Bakışlarım giderek ekrana odaklanmıştı. Kızgın demiri ensesine dokundururken kulaklarımı sağır eden o haykırışla oturduğum yerden hopladım. Axel kıkırdarken tekrardan ekrana odakladım.
"Senin bıraktığın izinlerin daha kötüsünü bırakmamı isteyenler var Tyler ve ben de bundan zevk alarak o izi senin hayatında bırakacağım. "
Odaklandığım tek nokta onun cümleleri ve kameradan bana gönderdiği o bakışlarıydı. Ardından kızgın ateşin içine iki uzun ve küçük demiri batırdı. Kokusunu içine çekerken Tyler'ın çıplak sırtına yavaş hamlelerle birkaç bir şey çizmeye başladı. Önce bir çarpı işaretinin izini bıraktı ve ardından eline kesici bir aleti aldı. Sandalyeden kalkıp ekrana doğru yaklaşmaya başladım.
Odanın içindeki kameranın farkına varmayan Tyler'ın gözlerinin kapanmaya başladığını fark ettim fakat oyuna daha yeni başlamıştık.
Gülümseyerek bir sonraki adımı izledim, kendi adımlarımın uygulanışını izledim.

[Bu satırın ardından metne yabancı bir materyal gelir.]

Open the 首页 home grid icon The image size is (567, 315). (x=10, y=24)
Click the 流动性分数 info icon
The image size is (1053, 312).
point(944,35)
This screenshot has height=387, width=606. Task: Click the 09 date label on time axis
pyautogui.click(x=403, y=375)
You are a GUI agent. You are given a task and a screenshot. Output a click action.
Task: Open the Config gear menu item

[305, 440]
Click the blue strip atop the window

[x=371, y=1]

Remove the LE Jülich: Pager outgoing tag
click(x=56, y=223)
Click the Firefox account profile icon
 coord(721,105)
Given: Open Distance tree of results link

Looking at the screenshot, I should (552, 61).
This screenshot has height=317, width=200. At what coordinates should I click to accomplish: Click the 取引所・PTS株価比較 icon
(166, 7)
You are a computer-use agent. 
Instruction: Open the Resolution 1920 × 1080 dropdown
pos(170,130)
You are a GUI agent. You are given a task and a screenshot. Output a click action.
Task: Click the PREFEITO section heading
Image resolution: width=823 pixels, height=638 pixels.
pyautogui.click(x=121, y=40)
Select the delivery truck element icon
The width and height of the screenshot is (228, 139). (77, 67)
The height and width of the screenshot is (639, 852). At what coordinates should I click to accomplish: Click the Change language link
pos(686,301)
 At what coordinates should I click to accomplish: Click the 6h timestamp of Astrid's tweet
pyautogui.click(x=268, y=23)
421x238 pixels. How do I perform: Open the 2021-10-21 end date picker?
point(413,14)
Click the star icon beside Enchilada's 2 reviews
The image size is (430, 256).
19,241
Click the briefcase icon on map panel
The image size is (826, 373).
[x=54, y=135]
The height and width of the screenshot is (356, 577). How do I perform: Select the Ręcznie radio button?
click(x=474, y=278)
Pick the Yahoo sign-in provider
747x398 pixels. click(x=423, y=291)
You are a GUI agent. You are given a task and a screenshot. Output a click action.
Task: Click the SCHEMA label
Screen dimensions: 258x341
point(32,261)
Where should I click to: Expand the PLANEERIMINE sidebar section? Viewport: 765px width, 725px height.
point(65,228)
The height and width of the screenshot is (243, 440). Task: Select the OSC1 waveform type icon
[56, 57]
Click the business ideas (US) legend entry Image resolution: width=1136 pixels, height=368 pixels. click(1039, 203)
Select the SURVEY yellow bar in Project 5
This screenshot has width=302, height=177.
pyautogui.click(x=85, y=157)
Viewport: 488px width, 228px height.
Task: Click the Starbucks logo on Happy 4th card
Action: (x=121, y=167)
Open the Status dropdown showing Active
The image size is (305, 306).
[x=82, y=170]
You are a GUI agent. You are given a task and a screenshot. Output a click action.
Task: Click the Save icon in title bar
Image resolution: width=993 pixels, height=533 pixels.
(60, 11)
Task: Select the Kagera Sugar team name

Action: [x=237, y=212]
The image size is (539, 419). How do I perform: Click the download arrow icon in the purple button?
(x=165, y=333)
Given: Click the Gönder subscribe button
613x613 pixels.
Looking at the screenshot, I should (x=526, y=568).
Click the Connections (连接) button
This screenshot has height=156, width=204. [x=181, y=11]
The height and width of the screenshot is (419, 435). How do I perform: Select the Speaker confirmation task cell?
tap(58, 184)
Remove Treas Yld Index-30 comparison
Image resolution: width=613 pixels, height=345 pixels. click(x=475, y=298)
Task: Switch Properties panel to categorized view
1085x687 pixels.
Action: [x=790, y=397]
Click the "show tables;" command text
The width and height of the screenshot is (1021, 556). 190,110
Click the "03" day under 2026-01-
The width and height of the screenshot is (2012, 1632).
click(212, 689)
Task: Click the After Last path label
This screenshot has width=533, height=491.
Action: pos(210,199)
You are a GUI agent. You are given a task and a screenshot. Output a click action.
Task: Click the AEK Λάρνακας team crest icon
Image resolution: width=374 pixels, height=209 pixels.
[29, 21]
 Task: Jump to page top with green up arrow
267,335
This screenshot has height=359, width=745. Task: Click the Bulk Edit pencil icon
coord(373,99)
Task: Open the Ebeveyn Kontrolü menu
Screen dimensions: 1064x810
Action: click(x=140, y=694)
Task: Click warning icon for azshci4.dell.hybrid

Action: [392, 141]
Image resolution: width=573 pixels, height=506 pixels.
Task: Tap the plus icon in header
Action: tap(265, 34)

Ucu sivri bir bıçakla, bir sanatı bırakıyordu sırtına. Bir meleğin azat edilmiş kanatlarının izini, hem çiziyor hem de dokunuşlarındaki kızgın aleviyle yakıyordu. Bir çığlık sesi yankılandı zihnimde. Onun acıyla haykıran o sesi yankılandı. Üzerinden akan koyu kırmızı kanı başımı döndürdü.
Masanın üzerinden aldığı tıraş makinesiyle ensesindeki saçları kazımaya başladı ve kulağına bir cümle fısıldadı. Acı içinde sandalyesinde tepinişini görünce yüzüme bir gülümseme kondurdum.
Sırtına bırakılan izin üzerinden kızgın demirin ateşi yavaş bir biçimde gezintiye çıkarılacaktı. Sırtında yaratılan şaheserin temsilcisi ekrandan zalimce onu izliyordu. Fakat o bunun farkında bile değildi. Zavallı Tyler...
"Seninle biraz konuşmalıyız değil mi? Mesela neler yaptığından bahsetmeliyiz."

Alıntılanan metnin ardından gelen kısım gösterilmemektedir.